Hari semakin sore, tapi suasana justru makin seru. Jovan yang awalnya hanya memasak, akhirnya ikut terseret dalam sesi kuis receh yang disiapkan Bu Elin.
"Pertanyaan pertama, Mas Jo. Kalau ada ibu-ibu yang sering banget nanya 'Mas Jo kapan nikah?', kira-kira harus dijawab apa?"
Seisi kebun langsung ribut.
Jovan mengusap tengkuknya, tersenyum miring. "Jawabnya gampang, Bu. Saya masih cari yang jago masak terong lebih enak dari saya!"
"Oooohhh, gitu!" sahut Bu RT dengan nada menggoda. "Tapi kalau saya nggak bisa masak, boleh nggak langsung makan lalap yang mentah atau yang sudah jadi masakan?"
"Aduh, Bu RT! Berani banget ngomongin dimakan mentah, depan suami lagi!" ujar Bu Wati pura-pura kaget.
"Lah, suami saya kan di rumah, nggak di sini. Aman!"
Seisi kebun tertawa sambil bertepuk tangan.
Jovan melepas celemeknya setelah memastikan semua hidangan panggangan tersaji dengan sempurna. Aroma terong bakar yang bercampur bumbu khas memenuhi udara, membuat para tamu yang kebanyakan ibu-ibu kompleks semakin lahap menyantap hidangan.
Namun, saat celemeknya terlepas, suasana mendadak terasa berbeda. Celana jeans yang dikenakan Jovan sedikit lebih ketat dari biasanya, menonjolkan posturnya yang tegap dan atletis. Beberapa ibu menelan ludah tanpa sadar, berpura-pura sibuk mengunyah makanan atau menyeruput minuman untuk mengalihkan perhatian.
Bu RT tiba-tiba meletakkan gelasnya dan berdeham kecil. “Ehm... Mas Jo, boleh saya numpang ke kamar mandi sebentar?” tanyanya dengan suara datar, tapi ada sedikit nada yang sulit ditebak di sana.
Jovan tersenyum santai. “Oh, tentu, Bu RT. Lewat pintu dapur aja.” Jawabnya ramah. “Rizal, tolong anter Bu RT ke kamar mandi,” lanjutnya agak berteriak.
“Siap, Boss!” jawab Rizal sigap, lantas menyusul Bu RT yang sudah mendekati pintu dapur.

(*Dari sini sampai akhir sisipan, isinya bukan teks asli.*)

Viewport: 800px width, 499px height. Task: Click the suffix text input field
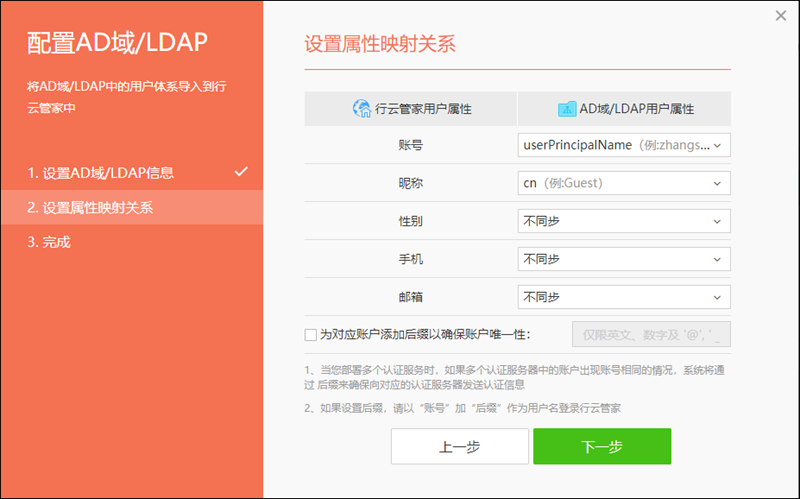pyautogui.click(x=651, y=334)
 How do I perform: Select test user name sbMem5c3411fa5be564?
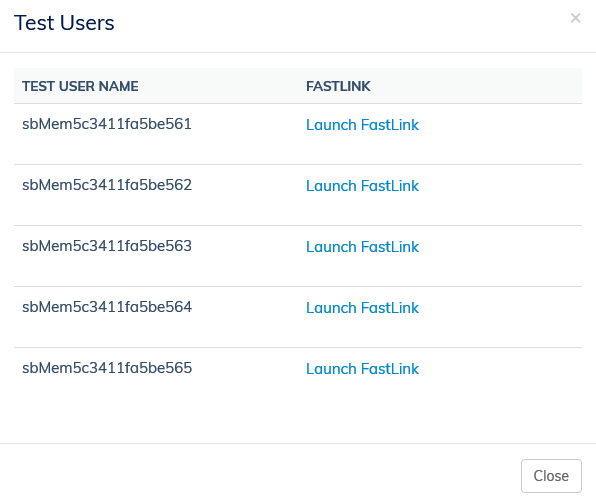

Rizal tertawa kecil sambil melirik Mang Asep. "Mang, kayaknya saya perlu belajar sama Mas Jo, nih. Auranya beda, emak-emak sampai keringetan."
Mang Asep hanya terkekeh sambil mengunyah bakwan. "Ah, kamu mah, Zal. Kurang pengalaman!"
Para ibu saling melirik, sebagian menahan senyum, sebagian lagi sibuk berusaha tetap fokus pada hidangan.
Jovanya Mahendra, 38 tahun, pria lajang dengan wajah tampan dan karisma yang memancar. Ia menjalani dua kehidupan: sebagai petani sederhana di satu sisi dan sosok penuh misteri di sisi lainnya. Jovan bukan hanya sekadar pria tampan yang disukai banyak wanita. Ia adalah teka-teki yang jawabannya hanya bisa ditemukan oleh mereka yang cukup berani untuk mencari.
Saat suasana mulai mereda dan sebagian ibu-ibu sudah pulang, Umi Zainab tetap duduk dengan anggun di sudut taman, menyesap teh hangatnya. Jovan yang sedang merapikan sisa-sisa hidangan mendekatinya, tersenyum ramah.
“Umi, masih betah ya?” tanyanya santai.
Umi Zainab mengangguk kecil, meletakkan cangkirnya. “Masih betah di sini, suasananya nyaman,” jawabnya dengan suara lembut.
Jovan mengangguk, mengambil tempat di sampingnya. Namun, sebelum ia sempat membuka pembicaraan, Umi Zainab sudah mencondongkan tubuhnya sedikit.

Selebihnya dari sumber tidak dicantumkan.